Animal, biochemical, and cellular studies in SOD-ALS
The first mouse model overexpressing SOD1 was constructed in 1994 using the G93A mutation . The model has since been replicated with other SOD1 mutations in both mouse and rat and extensively studied . Transgenic mice or rats overexpressing mutant SOD1 develop an ALS-like phenotype, whereas those overexpressing wild-type SOD1 remain unaffected. SOD1 knockout mice show axonal damage; although their muscles show fiber-type grouping characteristic of denervation/reinnervation, they do not develop motor neuron degeneration or obvious clinical weakness. Despite the varied pathology described in animals that have ALS overexpressing mutant SOD1, the central lesson is that onset of disease correlates with levels of protein expression, which in turn is related to copy number of the transgene . This correlation suggests that mutant SOD1 must reach a critical threshold in its expression, above which it causes disease by gain of a toxic property that triggers degeneration of motor neurons . Two major hypotheses have been proposed. One is that although normal SOD1 activity serves as an antioxidant defense, the peroxidase, superoxide reductase, and superoxide generating properties of mutant SOD1 lead to the formation of toxic species, including peroxynitrite, superoxide, and decomposition products of hydrogen peroxide . Removal of copper essential for these reactions with copper chaperone of SOD or copper chelators, however, did not ameliorate disease in mutant SOD1 transgenic mice , which makes it unlikely the basis for disease.

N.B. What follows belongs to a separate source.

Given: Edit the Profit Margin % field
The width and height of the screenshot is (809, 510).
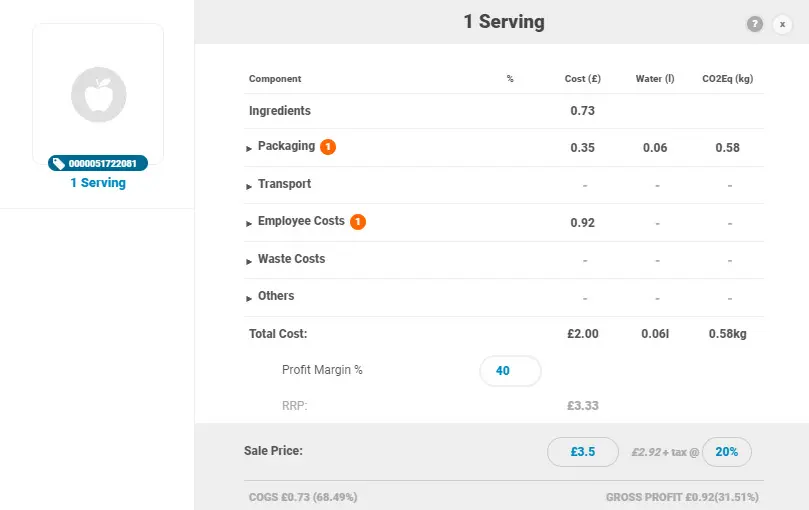Looking at the screenshot, I should coord(510,371).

We propose that formation of aggregates of SOD1 identified in brain and spinal cord of both SOD1 transgenic mice and ALS1 patients, like the mutant prion aggregates of Creutzfeldt-Jakob disease, are the toxic mechanism in SOD-ALS. Investigations with double transgenic mice in our laboratory established that wild-type SOD1 is recruited in the presence of mutant SOD1, not only hastening disease onset in G93A and L126Z mutant mice but also converting the otherwise unaffected A4V mice into diseased mice. Analyses of spinal cord tissue of these double transgenic mice revealed this phenomenon is accompanied by conversion of both mutant and wild-type SOD1 from a soluble form to an aggregated and detergent-insoluble form. This conversion, observed in the mitochondrial fraction of the spinal cord, involved formation of insoluble SOD1 dimers and multimers that are cross-linked through intermolecular disulfide bonds. The dimers act as seeds in forming toxic intermediate species with possible membrane-disrupting properties. SOD1, normally an important protein in cellular defense against free radicals, is converted to an aggregated and apparently toxic species by redox processes, demonstrating direct links between oxidation, protein aggregation, mitochondrial damage, and SOD1-mediated ALS . We have observed SOD1 protein levels are highest in spinal cord of G93A mutants, with lesser amounts in brain and liver and least in kidneys, and increased accumulation occurs with age (N. Cole and T. Siddique, unpublished observation, 1997). These studies, taken together, suggest that the spinal cord and brainstem are unable to effectively deal with the mutant protein load, leading to the region-specific pathology and dysfunction noted in ALS mice, and probably in humans. This finding is important because rational therapy based on these observations can now be developed and tested.